:: DATA SHOWN ::
------
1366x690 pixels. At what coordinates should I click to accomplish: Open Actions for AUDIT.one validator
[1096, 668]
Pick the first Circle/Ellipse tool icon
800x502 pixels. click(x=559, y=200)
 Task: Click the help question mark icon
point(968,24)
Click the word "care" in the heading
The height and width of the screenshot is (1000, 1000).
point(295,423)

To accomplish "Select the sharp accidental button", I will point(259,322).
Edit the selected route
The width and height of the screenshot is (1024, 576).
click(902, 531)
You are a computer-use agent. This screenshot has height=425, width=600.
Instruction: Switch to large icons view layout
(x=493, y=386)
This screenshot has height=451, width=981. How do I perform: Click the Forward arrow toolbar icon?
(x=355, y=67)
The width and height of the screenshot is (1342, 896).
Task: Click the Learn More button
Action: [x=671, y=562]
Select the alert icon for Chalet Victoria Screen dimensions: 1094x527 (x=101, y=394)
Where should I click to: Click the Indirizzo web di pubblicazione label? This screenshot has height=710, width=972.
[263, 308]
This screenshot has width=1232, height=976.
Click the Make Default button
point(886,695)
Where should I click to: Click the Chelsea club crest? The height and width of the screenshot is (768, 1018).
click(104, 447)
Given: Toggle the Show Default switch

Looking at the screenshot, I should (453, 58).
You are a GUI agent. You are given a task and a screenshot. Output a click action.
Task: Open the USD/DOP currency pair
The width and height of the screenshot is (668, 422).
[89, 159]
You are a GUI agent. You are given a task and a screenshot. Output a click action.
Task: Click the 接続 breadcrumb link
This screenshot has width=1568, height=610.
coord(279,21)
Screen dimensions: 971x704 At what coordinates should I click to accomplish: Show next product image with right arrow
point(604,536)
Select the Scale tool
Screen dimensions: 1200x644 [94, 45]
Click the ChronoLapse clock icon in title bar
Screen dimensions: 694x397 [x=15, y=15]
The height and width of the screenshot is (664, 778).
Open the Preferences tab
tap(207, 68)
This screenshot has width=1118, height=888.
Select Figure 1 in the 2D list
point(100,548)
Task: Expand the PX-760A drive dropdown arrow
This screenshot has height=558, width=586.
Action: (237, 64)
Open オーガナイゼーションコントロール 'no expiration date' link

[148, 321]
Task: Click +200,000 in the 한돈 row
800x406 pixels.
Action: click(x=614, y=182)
------
:: TASK PROMPT ::
Give back, word for word, the lines of the records that run from the one holding "Screen dimensions: 971x704" to the very last.

:: ANSWER BOX ::
Screen dimensions: 971x704 At what coordinates should I click to accomplish: Show next product image with right arrow
point(604,536)
Select the Scale tool
Screen dimensions: 1200x644 [94, 45]
Click the ChronoLapse clock icon in title bar
Screen dimensions: 694x397 [x=15, y=15]
The height and width of the screenshot is (664, 778).
Open the Preferences tab
tap(207, 68)
This screenshot has width=1118, height=888.
Select Figure 1 in the 2D list
point(100,548)
Task: Expand the PX-760A drive dropdown arrow
This screenshot has height=558, width=586.
Action: (237, 64)
Open オーガナイゼーションコントロール 'no expiration date' link

[148, 321]
Task: Click +200,000 in the 한돈 row
800x406 pixels.
Action: click(x=614, y=182)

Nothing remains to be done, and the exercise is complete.